Terms: Spr | Units: 3-4 | UG Reqs: WAY-SI

OSPKYOTO 56: Independent Study Topics on Japanese Media

Independent research on topics relating to economic, political, and cultural forces driving the creation of Japanese media content. Students will conduct research on media topics and meet weekly with the instructor.
Last offered: Spring 2020

OSPKYOTO 58: A Journey into the Buddhist Visual Arts of Japan

Impact of Buddhism on the arts and culture of Japan as seen in the ancient capital of Kyoto. Image production, iconography, representational strategies, as well as the ritual and visual functions of Buddhist sculpture and painting with a focus on selected historical temples and their icons.
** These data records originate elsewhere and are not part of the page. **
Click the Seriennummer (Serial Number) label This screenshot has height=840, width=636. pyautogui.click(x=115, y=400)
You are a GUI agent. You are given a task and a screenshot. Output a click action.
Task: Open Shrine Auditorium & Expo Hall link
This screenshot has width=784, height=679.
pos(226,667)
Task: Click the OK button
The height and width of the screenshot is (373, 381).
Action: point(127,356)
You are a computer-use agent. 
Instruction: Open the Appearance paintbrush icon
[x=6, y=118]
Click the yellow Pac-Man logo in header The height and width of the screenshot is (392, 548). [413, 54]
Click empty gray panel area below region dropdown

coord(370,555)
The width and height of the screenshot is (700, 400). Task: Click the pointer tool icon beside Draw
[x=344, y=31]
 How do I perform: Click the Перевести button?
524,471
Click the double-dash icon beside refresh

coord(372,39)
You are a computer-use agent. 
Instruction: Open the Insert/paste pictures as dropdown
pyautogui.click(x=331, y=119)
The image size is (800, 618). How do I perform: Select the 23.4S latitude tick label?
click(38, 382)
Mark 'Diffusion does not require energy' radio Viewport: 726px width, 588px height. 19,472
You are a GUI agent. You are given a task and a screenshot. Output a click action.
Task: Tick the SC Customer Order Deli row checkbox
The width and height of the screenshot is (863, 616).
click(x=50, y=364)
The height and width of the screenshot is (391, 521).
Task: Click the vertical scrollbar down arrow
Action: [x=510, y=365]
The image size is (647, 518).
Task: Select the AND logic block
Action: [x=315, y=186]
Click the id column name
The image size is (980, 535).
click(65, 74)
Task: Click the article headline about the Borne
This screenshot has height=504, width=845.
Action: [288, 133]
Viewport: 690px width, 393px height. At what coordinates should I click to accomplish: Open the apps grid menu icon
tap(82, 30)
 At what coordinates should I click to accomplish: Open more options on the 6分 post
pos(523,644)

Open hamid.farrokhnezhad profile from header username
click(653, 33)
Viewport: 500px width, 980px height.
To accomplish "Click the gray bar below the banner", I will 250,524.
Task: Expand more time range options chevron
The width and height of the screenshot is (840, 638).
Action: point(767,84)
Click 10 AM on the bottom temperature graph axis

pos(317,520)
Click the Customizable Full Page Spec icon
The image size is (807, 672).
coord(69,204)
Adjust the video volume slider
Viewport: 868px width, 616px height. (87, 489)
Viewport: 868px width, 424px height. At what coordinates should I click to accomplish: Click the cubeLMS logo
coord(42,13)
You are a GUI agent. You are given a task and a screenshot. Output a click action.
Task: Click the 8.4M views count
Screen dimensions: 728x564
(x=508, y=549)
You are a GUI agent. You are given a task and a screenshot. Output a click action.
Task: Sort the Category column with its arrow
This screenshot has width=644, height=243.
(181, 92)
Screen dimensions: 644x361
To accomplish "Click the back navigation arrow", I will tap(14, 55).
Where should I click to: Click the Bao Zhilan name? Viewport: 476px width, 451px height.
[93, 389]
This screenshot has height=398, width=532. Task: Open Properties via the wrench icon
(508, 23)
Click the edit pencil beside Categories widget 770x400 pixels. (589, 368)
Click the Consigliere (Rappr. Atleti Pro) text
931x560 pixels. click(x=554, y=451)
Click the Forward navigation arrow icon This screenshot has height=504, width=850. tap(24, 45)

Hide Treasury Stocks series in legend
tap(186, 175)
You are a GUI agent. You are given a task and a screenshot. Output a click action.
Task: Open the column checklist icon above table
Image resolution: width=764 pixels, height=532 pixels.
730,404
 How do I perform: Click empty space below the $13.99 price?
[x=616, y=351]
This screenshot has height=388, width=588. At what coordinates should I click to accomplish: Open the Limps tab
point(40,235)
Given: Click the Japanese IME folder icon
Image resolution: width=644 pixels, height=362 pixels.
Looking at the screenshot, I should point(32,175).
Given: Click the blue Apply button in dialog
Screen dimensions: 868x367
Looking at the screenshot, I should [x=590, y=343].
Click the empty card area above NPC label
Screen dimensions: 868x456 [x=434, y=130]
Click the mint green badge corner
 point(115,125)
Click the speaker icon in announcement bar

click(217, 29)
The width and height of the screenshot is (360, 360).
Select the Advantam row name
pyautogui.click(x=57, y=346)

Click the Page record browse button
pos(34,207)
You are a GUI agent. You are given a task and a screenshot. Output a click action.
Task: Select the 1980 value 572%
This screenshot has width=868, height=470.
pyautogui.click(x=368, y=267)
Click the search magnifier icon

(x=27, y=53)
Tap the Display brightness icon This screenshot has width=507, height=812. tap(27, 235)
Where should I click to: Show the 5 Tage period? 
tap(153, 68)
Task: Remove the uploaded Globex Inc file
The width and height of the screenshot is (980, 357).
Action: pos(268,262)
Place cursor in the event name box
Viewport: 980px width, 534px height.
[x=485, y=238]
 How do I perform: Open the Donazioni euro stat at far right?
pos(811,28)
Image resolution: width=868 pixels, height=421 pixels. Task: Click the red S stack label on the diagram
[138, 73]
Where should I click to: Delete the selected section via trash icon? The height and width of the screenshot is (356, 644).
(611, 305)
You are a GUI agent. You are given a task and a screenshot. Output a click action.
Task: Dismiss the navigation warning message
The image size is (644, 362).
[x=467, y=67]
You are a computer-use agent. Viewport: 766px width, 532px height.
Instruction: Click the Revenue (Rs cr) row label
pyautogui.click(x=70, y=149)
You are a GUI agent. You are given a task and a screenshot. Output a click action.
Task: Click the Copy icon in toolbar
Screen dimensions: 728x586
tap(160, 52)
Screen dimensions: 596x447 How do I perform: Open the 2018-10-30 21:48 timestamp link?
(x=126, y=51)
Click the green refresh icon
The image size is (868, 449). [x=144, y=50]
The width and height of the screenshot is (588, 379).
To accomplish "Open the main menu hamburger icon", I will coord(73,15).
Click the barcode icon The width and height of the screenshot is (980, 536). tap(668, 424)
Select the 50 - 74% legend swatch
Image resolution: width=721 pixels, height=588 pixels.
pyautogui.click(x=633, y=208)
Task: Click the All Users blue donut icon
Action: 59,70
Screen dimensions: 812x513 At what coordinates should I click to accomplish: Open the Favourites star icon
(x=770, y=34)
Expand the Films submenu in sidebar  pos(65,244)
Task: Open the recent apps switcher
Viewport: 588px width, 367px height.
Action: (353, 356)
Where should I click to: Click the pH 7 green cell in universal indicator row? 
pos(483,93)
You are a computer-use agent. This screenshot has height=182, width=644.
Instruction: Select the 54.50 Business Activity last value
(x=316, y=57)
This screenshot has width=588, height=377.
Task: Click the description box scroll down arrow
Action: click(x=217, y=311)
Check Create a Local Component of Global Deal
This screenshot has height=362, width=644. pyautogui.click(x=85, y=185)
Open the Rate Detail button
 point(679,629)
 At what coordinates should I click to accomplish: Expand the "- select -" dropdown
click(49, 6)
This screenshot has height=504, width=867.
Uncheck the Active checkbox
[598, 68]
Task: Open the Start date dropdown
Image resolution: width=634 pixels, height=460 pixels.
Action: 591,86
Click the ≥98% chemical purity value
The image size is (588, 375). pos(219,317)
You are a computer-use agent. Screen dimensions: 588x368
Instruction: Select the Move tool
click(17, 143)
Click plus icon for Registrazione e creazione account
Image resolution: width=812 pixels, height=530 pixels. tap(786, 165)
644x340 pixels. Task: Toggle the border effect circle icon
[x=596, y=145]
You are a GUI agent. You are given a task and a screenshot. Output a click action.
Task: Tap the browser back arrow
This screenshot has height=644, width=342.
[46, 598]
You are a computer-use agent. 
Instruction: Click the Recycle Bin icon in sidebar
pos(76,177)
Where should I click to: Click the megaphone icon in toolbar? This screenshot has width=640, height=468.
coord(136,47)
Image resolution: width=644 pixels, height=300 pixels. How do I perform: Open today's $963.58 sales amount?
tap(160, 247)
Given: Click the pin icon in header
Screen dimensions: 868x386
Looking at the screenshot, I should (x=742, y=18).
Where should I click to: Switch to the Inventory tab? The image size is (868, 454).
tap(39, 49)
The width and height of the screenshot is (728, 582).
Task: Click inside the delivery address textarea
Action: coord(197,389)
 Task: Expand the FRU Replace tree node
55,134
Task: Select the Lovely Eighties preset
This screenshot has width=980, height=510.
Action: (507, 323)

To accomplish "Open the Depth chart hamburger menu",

Also examination of architectural and landscape elements of temple layouts, within which iconographic programs are framed, images are enlivened, and practices centered on these devotional and ritual art.
Terms: Aut, Win | Units: 4 | UG Reqs: WAY-A-II

OSPKYOTO 65: From the Cradle to the Grave: Wrestling with Demographic Destiny in Japan

In this course, students will not only learn to see Japan in demographic perspective during their stay, they also will be able translate their skills and understanding of demographic data, concepts and processes back to their lives in the United States -- where similar changes (e.g., toward an aging society) and debates (e.g., about immigration restriction) are occurring.